本文抜粋.
こどもの頃、TVの再放送で繰り返し見ていたアニメはタツノコプロで制作されたものが多かった。

ヤッターマンをはじめとするタイムボカーンシリーズ、いなかっぺ大将、みなしごハッチ、ハクション大魔王、破裏拳ポリマー、新造人間キャシャーン、どれも印象的なオープニングとそのテーマ曲が今でも鮮明に記憶の中からよみがえる。

自分の感性の一部は間違いなく、タツノコプロによって作られたといってもいいだろう。

そのタツノコプロの創業者、吉田竜夫の業績を当時、タツノコプロで働き、巣立っていった9人のクリエイターへのインタビューをもとに振り返っていたのが本書。

そのクリエイター達だが、現在、画家として活躍する天野喜孝、メカニックデザイナー・大河原邦男、アニメ監督・笹川ひろし、プロダクションI.G会長 石川光久、スタジオぴえろ創業者 布川ゆうじなど、日本アニメ界を牽引してきたレジェンドばかり。

そのレジェンドたちの証言より偲ばれたのは、吉田竜夫は、仕事でも私生活においてもかっこよさを追求する童心を忘れない、いい男だったようだ。

巻末の年譜を見ると45歳で肝臓がんで亡くなっている。もし、生きていたら、どんなアニメを作っていたのだろうか。


人の世に熱あれ、人間(じんかん)に光りあれ。

表示資料.
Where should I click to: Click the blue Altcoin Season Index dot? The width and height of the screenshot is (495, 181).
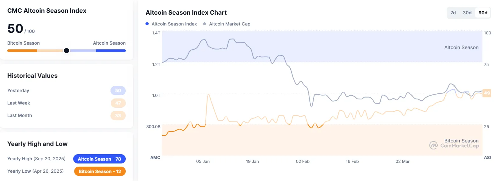point(147,24)
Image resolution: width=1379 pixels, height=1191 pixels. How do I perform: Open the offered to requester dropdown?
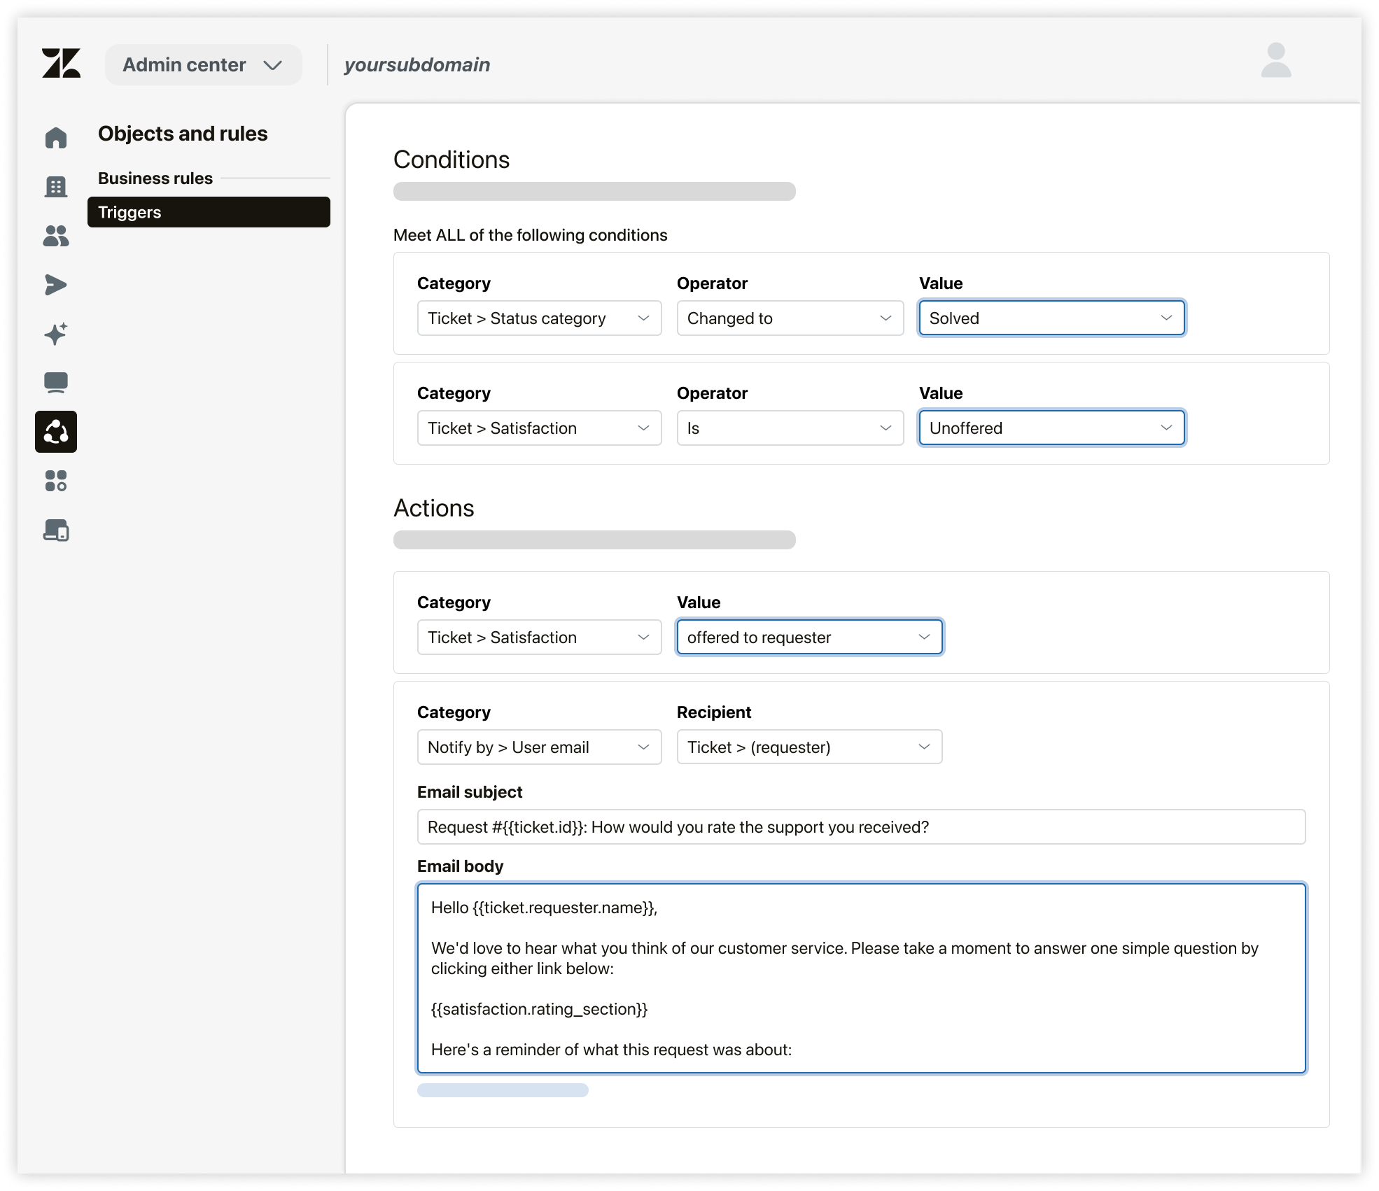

課題の目標. 本文の「そのクリエイター達だが」で始まる段落を、主な事実を残して箇条書きに書き改めなさい。 この資料は、ここでは一切用いない。

課題の解答.
・クリエイター達は、日本アニメ界を牽引してきたレジェンドばかりである。
・天野喜孝:現在、画家として活躍
・大河原邦男:メカニックデザイナー
・笹川ひろし:アニメ監督
・石川光久:プロダクションI.G会長
・布川ゆうじ:スタジオぴえろ創業者
・ほかにもいる。